**Passage:**
++++++
Cognitive distortion FeelingAlternative thoughtFeeling
“I have to address all four of my patient’s complaints and cover health maintenance issues at this visit. I am never going to get it all done!”Overwhelmed
“I will overwhelm my patient and myself if I tackle too much during this visit. I would serve my patient better if we focused on two or three issues and reached some common ground on how to proceed.”Confident
“My patient will be mad if I ask her to return for a follow-up visit.”Anxious
“By asking my patient to return for a follow-up visit, I am sending the message that her health is important. She will be better served if we develop a relationship over several visits.”Satisfied
“I know this patient is going to be angry that I kept him waiting.”Guilty
“I usually run on time. I’ll apologize for keeping him waiting and see if he accepts it.”Cautious
“I have no idea what is going on with this patient’s stomach pain. She is going to think I am incompetent.”Ashamed
“Medicine is not an exact science. I have done a good workup and have ruled out anything life threatening.”Relaxed
“I can’t fix any of this patient’s problems. I have nothing useful to offer her.”Incompetent
“These are not my problems to fix. I can listen to her and feed back what I hear her saying. It may help her to have a sounding board.”Relaxed

5. Have a seat. Physicians often need to leave the room near the end of a visit to get medication samples, allow a patient to get dressed or await lab results. Although it is counterintuitive, you should sit down when you re-enter the room even if you do not expect a lengthy wrap-up. Research has shown that most communication is nonverbal, and sitting down creates positive perceptions. Additionally, sitting down gives you the opportunity to stand up at a later point. Standing up is a clear nonverbal cue that the meeting is coming to a close.

6. Be prepared for “oh by the way.” Last-minute patient complaints, known as the “oh by the way” or “hand on the door” phenomenon, can surface even when you exhaust and negotiate the patient’s agenda at the beginning of the visit. It’s important to evaluate these last-minute concerns and classify them as emergent or nonemergent. A patient’s overwhelming fear of a serious illness may preclude him or her from mentioning chest pain at the beginning of a visit. Emotions can create similar barriers to divulging serious mental health or psychosocial issues, such as interpersonal violence or suicidal thoughts. These emergent issues need to be addressed immediately.
++++++
**Problems to work on:**
1 > In the passage on managing patient visits, what clear nonverbal cue signals that a meeting is coming to a close?
2 > Extend the passage on managing patient visits, beginning right after its final sentence.
++++++
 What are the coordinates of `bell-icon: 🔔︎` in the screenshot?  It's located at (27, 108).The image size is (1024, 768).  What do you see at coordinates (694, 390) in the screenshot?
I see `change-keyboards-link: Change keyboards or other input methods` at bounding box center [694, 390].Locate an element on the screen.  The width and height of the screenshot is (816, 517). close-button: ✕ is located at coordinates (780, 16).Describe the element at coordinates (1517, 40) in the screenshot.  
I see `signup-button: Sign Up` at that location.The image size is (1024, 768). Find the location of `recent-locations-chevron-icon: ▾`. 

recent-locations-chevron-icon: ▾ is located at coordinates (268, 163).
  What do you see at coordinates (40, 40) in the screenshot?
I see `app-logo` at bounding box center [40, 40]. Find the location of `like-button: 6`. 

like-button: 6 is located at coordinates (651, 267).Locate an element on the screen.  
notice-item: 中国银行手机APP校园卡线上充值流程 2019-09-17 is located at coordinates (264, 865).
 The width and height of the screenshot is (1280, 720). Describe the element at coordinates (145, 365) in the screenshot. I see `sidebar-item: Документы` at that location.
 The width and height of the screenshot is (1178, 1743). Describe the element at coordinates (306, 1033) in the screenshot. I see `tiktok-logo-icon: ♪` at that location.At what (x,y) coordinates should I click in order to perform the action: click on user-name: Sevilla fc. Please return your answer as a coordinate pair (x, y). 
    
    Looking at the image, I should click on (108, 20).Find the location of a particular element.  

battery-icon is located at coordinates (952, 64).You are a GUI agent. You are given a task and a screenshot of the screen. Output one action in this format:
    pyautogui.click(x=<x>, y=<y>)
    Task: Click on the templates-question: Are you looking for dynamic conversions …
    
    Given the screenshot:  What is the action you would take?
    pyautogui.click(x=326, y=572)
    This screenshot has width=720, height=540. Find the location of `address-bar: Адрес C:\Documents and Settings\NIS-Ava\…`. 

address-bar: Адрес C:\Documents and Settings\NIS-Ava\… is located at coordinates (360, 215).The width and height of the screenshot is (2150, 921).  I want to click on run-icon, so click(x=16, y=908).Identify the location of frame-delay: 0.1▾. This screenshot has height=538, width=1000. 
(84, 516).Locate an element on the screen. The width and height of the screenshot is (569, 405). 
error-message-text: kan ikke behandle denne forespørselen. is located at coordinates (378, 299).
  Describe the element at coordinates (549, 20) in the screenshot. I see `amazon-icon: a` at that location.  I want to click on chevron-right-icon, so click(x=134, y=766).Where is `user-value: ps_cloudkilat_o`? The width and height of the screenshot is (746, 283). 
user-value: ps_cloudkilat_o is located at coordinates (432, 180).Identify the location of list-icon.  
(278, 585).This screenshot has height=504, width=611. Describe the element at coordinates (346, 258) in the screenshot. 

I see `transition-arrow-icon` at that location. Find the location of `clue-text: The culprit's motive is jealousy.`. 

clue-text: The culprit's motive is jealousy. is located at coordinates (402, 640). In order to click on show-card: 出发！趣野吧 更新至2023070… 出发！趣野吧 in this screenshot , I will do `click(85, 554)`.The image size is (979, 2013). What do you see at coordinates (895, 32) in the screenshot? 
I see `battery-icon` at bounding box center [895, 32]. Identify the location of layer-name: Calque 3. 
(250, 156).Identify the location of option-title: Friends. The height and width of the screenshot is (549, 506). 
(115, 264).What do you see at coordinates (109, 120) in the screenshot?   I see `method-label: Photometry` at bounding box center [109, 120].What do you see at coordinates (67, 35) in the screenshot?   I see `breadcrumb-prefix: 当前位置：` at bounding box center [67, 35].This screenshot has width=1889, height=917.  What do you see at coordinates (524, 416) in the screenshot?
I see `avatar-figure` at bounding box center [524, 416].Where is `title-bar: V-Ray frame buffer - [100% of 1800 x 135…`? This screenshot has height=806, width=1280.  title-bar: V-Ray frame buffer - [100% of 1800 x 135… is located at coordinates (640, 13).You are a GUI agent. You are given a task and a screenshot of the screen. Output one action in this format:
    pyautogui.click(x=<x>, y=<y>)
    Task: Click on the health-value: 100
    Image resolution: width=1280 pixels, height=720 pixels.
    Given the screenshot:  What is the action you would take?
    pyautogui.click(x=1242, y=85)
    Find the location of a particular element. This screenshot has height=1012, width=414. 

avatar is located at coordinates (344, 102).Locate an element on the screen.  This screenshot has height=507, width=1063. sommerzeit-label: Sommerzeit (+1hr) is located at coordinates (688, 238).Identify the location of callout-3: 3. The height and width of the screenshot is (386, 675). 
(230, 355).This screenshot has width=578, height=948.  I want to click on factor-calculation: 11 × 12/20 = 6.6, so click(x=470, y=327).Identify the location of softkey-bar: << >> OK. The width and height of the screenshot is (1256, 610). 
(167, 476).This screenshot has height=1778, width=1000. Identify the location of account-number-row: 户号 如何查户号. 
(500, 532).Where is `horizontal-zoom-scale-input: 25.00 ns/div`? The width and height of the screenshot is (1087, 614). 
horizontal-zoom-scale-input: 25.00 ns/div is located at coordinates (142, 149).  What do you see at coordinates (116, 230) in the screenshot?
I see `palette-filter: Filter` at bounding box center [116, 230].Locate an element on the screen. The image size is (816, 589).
++++++
**Exercise results:**
1 > Standing up.

2 >
Most last-minute issues are not emergencies. Patient’s fears about bringing up “sensitive” but nonemergent issues should not be reinforced. For instance, to evaluate and treat sexual dysfunction, you will need more than a hurried prescription. An appropriate response is to say, “I know this can be uncomfortable to discuss, and I am glad you brought it to my attention. In order to deal with it adequately, I am going to need more time to talk to you. I’d like to schedule an appointment so that we can give it the attention it deserves. How does that sound?” You acknowledge the patient’s possible discomfort in bringing up the topic, validate the concern and maintain the structure of the visit. The same approach can be taken with less sensitive issues, such as concerns about sleep. Over time, patients will learn to prioritize their concerns even before you ask them to do so.

7. Be more specific. One final behavior that can be problematic is when the physician asks at the end of the visit for additional questions or concerns. To the patient, this may appear as a genuine request for additional dialogue. To the physician, this is often a rhetorical question intended as the penultimate step to closing the visit. Patients will understand the signal for closure better if you replace the broad query “Do you have any more questions or concerns?” with a more specific question, such as “Do you have any questions about what we discussed today?”

Gymnasts know that a messy dismount can ruin an otherwise fine performance. Accordingly, they spend as much time practicing the dismount as they do any other part of their program. With practice, you can feel in control during those final moments of the medical encounter, confident that you will stick the landing and that the patient will judge the visit a success.